● **Work required**
Copying exactly, give the lines in the material below from the one with "muscular (3273) (304, 1214)" to the one with "Home (30, 60)", ends included, and nothing besides.
------ Supplied material
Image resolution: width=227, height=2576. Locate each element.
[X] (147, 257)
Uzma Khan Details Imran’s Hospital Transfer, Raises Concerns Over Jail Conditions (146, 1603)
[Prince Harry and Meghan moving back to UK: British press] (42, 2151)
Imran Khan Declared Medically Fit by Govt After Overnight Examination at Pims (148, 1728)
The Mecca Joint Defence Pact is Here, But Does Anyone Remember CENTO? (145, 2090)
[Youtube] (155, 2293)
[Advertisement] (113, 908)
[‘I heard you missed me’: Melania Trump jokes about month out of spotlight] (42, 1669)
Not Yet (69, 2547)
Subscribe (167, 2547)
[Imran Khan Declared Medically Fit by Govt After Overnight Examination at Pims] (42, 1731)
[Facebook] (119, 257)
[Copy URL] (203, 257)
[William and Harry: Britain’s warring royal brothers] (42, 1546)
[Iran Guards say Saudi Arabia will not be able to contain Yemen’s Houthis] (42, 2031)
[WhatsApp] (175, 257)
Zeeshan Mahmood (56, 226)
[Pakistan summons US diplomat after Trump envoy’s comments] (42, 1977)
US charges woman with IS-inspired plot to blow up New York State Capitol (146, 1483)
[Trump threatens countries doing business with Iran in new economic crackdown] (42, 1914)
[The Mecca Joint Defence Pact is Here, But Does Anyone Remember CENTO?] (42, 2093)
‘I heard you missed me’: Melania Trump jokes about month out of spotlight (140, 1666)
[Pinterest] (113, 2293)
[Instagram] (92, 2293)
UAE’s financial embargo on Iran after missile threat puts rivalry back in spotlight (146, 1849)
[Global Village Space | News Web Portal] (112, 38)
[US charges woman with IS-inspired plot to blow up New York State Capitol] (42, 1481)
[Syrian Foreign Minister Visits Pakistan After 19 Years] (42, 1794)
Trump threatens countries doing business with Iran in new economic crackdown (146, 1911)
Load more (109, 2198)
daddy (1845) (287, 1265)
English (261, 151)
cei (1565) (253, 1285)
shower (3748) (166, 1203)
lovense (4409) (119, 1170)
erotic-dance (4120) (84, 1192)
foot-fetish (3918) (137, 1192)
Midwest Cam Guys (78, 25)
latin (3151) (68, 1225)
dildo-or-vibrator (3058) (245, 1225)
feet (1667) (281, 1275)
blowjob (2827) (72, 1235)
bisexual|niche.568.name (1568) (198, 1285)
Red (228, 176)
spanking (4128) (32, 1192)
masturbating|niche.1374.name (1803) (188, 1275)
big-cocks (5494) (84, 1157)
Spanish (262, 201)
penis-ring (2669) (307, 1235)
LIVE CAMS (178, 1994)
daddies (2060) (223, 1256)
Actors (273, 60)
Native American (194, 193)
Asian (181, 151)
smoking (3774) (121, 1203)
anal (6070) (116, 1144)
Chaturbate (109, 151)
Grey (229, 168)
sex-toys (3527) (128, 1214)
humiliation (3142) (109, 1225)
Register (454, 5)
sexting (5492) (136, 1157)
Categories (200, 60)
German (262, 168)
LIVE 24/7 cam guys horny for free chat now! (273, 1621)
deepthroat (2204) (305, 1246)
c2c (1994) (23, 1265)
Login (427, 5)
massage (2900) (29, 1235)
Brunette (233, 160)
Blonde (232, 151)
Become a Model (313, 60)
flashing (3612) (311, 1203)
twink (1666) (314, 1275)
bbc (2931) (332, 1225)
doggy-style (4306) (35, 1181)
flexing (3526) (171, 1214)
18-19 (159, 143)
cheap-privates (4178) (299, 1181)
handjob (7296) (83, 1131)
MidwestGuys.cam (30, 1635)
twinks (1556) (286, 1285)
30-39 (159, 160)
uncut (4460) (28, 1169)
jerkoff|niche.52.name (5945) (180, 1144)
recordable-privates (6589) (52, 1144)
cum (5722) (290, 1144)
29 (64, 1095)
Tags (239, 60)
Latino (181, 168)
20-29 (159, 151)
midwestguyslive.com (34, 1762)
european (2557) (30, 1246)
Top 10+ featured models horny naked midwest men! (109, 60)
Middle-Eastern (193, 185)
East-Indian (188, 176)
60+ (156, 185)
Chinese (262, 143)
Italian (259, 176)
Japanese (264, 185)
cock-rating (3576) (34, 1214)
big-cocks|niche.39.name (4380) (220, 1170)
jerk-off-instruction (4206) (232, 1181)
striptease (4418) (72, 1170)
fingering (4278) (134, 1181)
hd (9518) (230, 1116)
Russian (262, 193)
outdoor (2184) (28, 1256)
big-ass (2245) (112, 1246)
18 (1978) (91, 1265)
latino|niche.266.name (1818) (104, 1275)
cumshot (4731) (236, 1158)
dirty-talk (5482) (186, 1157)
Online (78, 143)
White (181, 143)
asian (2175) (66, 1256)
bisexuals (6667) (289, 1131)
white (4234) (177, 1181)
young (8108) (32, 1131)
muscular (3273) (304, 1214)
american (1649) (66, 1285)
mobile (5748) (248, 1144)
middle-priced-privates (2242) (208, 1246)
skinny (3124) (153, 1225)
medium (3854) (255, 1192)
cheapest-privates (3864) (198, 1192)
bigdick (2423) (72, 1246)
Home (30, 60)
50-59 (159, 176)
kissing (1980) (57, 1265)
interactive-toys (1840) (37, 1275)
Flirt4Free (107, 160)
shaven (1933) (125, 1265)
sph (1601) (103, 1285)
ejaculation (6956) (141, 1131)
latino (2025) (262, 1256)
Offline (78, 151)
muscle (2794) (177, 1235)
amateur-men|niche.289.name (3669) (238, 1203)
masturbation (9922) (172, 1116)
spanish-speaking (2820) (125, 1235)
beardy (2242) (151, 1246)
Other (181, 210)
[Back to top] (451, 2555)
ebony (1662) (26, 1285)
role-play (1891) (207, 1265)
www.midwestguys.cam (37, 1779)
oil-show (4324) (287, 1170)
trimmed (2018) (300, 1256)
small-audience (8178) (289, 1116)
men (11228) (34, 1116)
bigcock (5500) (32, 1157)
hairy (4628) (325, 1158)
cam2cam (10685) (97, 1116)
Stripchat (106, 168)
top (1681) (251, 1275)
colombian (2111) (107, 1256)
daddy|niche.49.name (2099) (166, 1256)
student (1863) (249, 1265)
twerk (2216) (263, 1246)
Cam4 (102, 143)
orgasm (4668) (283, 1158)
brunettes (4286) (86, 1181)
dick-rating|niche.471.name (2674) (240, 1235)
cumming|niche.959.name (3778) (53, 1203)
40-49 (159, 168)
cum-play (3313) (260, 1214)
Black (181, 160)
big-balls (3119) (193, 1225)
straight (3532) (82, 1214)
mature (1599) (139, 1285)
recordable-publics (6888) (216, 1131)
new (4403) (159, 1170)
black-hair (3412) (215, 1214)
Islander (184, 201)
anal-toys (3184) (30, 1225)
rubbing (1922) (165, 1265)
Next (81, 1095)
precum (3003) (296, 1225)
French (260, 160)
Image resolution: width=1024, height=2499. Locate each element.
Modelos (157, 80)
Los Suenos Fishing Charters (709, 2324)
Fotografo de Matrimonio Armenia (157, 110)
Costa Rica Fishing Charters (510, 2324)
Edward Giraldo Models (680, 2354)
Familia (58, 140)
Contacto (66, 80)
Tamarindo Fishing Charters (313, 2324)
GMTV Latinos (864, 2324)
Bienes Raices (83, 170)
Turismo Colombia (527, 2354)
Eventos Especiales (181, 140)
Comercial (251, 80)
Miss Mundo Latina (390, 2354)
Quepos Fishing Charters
------------
● **Exercise solution**
muscular (3273) (304, 1214)
american (1649) (66, 1285)
mobile (5748) (248, 1144)
middle-priced-privates (2242) (208, 1246)
skinny (3124) (153, 1225)
medium (3854) (255, 1192)
cheapest-privates (3864) (198, 1192)
bigdick (2423) (72, 1246)
Home (30, 60)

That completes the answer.